#### Aufgabenstellung:
Gib das Material ab der Zeile mit „Task: Click the letter“ bis einschließlich zum Ende samt den Aufforderungen erneut aus. Erhöhe dabei in den Antworten jede Koordinate um 104.

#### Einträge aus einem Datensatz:

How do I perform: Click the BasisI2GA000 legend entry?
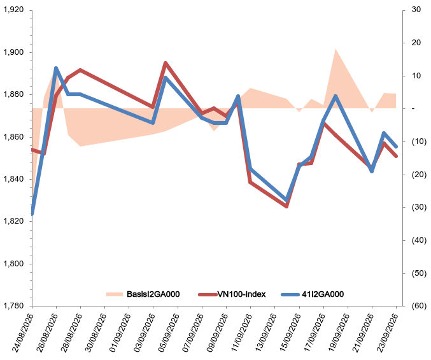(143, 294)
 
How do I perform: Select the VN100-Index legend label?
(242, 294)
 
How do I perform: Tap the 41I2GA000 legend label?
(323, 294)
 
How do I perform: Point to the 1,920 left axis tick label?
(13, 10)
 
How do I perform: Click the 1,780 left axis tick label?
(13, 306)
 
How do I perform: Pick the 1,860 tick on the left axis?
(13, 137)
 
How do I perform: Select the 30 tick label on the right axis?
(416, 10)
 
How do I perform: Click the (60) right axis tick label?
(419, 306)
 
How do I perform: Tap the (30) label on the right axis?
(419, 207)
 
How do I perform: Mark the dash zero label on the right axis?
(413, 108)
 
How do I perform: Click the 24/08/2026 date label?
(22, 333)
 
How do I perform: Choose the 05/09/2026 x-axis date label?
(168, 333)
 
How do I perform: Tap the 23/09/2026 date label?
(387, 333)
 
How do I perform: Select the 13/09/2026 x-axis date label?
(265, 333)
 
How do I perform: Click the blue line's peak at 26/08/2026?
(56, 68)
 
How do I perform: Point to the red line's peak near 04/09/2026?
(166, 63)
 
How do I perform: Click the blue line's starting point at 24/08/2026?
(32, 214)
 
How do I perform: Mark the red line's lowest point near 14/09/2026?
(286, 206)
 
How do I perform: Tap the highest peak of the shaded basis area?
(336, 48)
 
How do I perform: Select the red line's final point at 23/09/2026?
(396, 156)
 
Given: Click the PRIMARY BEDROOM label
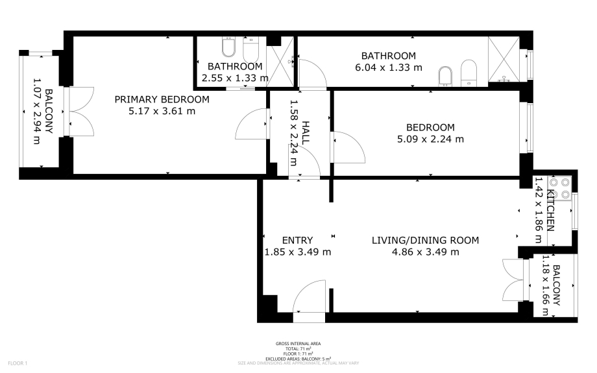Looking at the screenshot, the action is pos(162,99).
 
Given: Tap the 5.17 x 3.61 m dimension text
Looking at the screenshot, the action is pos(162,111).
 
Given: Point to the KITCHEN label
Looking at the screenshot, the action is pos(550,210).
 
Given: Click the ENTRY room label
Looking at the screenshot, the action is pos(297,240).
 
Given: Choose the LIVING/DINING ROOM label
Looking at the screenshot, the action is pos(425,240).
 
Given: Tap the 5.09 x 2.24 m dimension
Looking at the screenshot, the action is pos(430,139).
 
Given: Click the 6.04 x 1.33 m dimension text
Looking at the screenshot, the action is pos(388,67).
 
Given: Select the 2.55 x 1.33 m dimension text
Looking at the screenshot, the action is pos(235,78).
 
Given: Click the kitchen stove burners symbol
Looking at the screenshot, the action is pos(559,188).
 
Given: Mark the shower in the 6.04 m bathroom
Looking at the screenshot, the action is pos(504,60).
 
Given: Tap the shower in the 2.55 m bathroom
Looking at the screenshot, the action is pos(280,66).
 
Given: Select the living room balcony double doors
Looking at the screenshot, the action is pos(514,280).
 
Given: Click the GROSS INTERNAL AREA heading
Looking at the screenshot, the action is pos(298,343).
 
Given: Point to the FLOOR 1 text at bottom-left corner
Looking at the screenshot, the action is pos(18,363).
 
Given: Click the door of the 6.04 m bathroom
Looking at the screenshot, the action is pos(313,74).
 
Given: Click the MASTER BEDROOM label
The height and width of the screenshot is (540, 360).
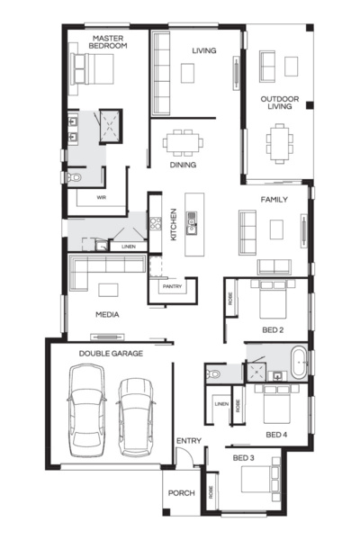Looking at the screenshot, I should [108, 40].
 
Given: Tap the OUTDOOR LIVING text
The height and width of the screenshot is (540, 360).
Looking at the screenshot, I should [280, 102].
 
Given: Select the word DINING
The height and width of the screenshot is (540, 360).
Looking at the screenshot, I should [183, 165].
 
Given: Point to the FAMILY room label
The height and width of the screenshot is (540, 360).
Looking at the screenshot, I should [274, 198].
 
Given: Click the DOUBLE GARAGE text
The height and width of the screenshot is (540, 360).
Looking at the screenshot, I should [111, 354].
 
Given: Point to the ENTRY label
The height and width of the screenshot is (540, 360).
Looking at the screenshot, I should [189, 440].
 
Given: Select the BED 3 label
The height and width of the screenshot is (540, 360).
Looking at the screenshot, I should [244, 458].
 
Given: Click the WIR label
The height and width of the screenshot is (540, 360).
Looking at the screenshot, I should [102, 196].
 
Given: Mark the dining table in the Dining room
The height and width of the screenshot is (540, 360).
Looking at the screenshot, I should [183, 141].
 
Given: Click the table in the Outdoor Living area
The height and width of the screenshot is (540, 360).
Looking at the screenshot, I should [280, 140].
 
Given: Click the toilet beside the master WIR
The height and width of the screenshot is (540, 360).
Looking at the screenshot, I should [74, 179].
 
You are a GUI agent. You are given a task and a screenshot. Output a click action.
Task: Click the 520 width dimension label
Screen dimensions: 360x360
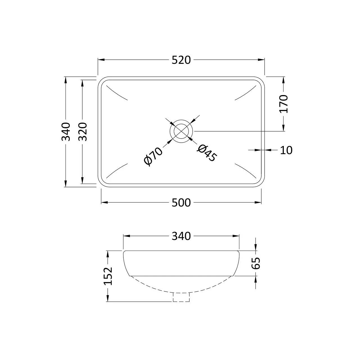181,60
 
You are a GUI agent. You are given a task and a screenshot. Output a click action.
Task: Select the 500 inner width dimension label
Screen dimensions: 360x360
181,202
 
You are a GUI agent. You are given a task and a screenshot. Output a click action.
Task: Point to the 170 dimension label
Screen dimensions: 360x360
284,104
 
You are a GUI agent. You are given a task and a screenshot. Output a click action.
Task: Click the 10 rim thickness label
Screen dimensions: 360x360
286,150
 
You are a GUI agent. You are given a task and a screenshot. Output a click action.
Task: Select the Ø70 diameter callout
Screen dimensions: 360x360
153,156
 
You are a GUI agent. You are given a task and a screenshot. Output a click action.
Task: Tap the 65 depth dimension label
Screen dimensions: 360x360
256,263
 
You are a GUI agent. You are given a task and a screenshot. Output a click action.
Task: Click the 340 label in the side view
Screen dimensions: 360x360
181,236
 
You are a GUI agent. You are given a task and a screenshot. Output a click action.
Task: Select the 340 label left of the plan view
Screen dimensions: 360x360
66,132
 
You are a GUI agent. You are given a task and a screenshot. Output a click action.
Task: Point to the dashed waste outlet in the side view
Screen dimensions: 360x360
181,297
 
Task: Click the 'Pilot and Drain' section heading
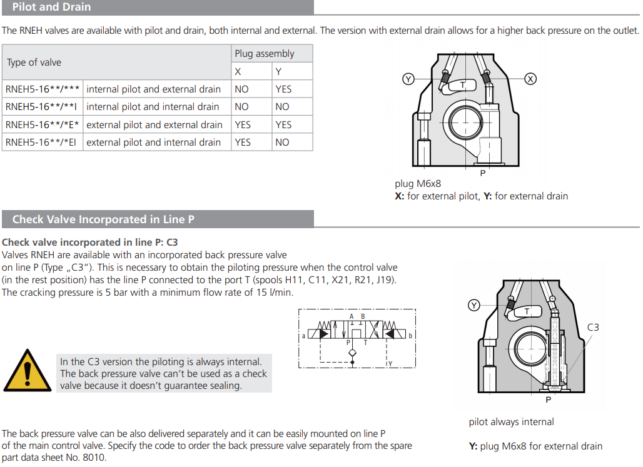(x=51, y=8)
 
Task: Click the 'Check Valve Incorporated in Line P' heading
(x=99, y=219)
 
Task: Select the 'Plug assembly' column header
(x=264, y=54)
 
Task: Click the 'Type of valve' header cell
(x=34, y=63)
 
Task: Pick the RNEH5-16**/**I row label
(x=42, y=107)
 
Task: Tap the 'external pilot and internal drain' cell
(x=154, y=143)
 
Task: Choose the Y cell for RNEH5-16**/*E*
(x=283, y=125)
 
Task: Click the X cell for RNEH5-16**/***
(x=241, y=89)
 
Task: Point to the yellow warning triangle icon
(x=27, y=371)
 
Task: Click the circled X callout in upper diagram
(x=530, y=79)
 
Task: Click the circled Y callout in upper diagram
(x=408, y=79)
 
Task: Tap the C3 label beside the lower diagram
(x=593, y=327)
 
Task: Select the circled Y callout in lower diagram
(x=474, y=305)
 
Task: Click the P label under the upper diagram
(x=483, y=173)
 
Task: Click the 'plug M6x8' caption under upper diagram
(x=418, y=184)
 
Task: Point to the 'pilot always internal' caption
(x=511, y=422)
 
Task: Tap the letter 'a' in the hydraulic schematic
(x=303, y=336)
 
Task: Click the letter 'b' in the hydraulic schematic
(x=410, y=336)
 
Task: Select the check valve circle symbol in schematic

#### Lösung:
Task: Click the letter 'b' in the hydraulic schematic
(x=514, y=440)
 
Task: Select the check valve circle symbol in schematic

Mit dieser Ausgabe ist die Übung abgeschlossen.